**Records for this task**
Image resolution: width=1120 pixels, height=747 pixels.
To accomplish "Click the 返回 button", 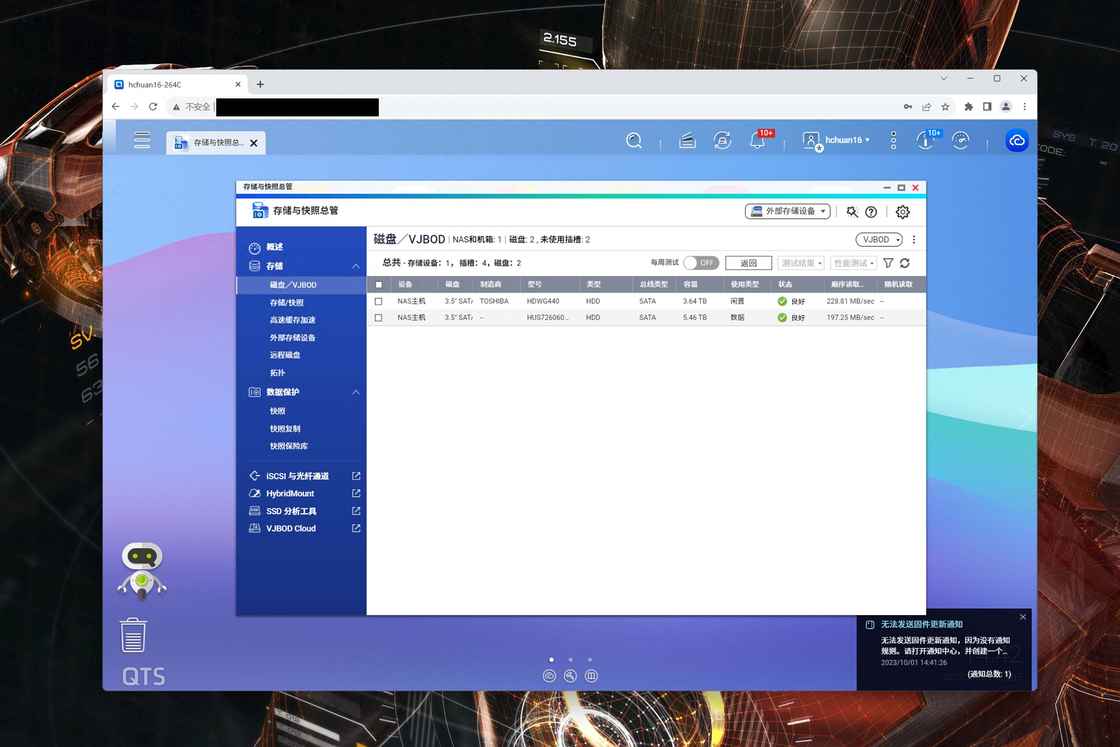I will 748,263.
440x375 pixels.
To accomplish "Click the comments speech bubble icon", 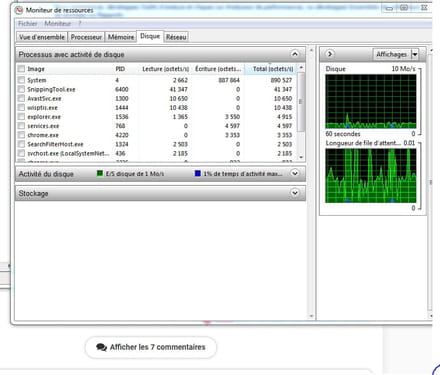I will (x=101, y=347).
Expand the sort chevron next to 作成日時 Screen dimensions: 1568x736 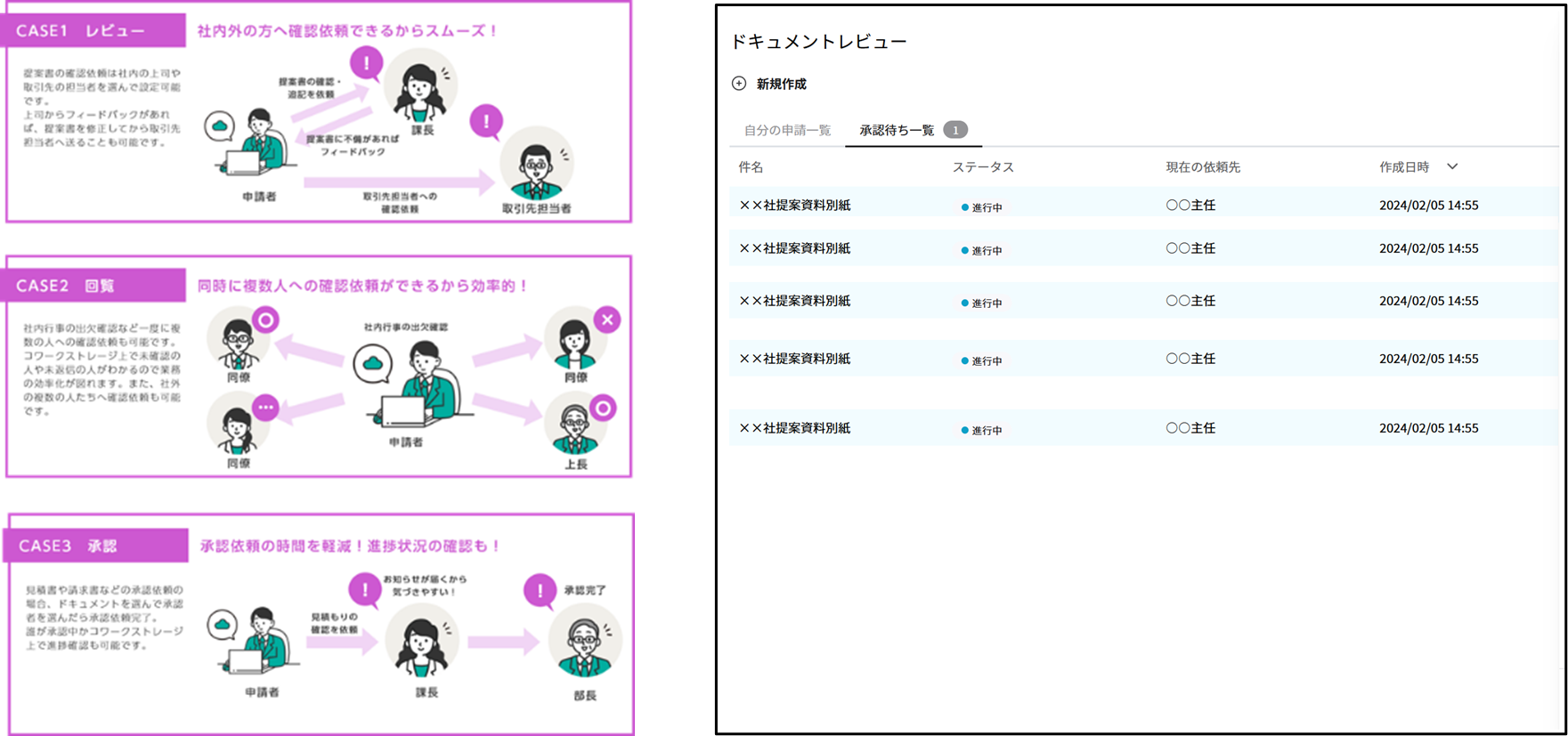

**What is expected**
Working through the entries above, copy every line in which "pixels" is found.

**Response**
Image resolution: width=1120 pixels, height=747 pixels.
440x375 pixels.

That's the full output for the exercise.